09
Sep
By Eric Schweibenz
On August 25, 2010, Chief ALJ Paul J. Luckern issued the public versions of Order No. 38 (dated July 2, 2010) and Order No. 39 (dated July 13, 2010) in Certain DC-DC Controllers and Products Containing the Same (Inv. No. 337-TA-698).

In Order No. 38, ALJ Luckern granted Complainants Richtek Technology Corp. and Richtek USA, Inc.’s (collectively “Richtek”) motion for summary determination that Richtek satisfied the economic prong of the domestic industry requirement of 19 U.S.C. §1337(a)(3).  In granting the motion, ALJ Luckern found that (i) “Richtek has invested in two physical facilities in the United States, in which a number of United States-based employees spend time developing, designing, testing, and supporting Richtek’s products,” (ii) invested in personnel costs and compensation for employees in the United States, “who are associated with activities relating to products allegedly practicing one or more of the three patents-at-issue,” and (iii) “Richtek USA’s full-time employees have devoted a significant amount of time to engineering, research and development related to [Richtek’s] DC-DC controllers.”  Accordingly, ALJ Luckern found that Richtek demonstrated that it satisfied the economic prong of the domestic industry requirement.

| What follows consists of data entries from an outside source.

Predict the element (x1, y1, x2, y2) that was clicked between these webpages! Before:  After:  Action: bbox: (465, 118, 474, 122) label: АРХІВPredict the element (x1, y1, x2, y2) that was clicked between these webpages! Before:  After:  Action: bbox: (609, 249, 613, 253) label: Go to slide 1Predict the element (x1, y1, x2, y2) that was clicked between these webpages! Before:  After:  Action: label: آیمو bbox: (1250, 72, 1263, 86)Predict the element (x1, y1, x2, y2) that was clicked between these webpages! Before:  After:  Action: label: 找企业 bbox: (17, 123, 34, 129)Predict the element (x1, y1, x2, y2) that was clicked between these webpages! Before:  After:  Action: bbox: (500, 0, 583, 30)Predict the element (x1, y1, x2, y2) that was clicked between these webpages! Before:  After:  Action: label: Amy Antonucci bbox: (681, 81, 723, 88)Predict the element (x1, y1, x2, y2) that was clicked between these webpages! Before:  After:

In Order No. 39, ALJ Luckern denied Richtek’s motion for summary determination that it has satisfied the domestic industry requirement of 19 U.S.C. §1337(a)(1)(A), which sets forth the domestic industry requirement for allegations of trade secret misappropriation.  In denying the motion, ALJ Luckern determined that Richtek presented facts “insufficient to support a finding of actual or threatened substantial injury.”  In particular, ALJ Luckern found that “Richtek has failed to present any evidence in the form of lost sales, underselling, or reduction in profits, that Richtek’s domestic industry in the United States has been injured as a result of respondents’ alleged misappropriation of Richtek’s trade secrets.”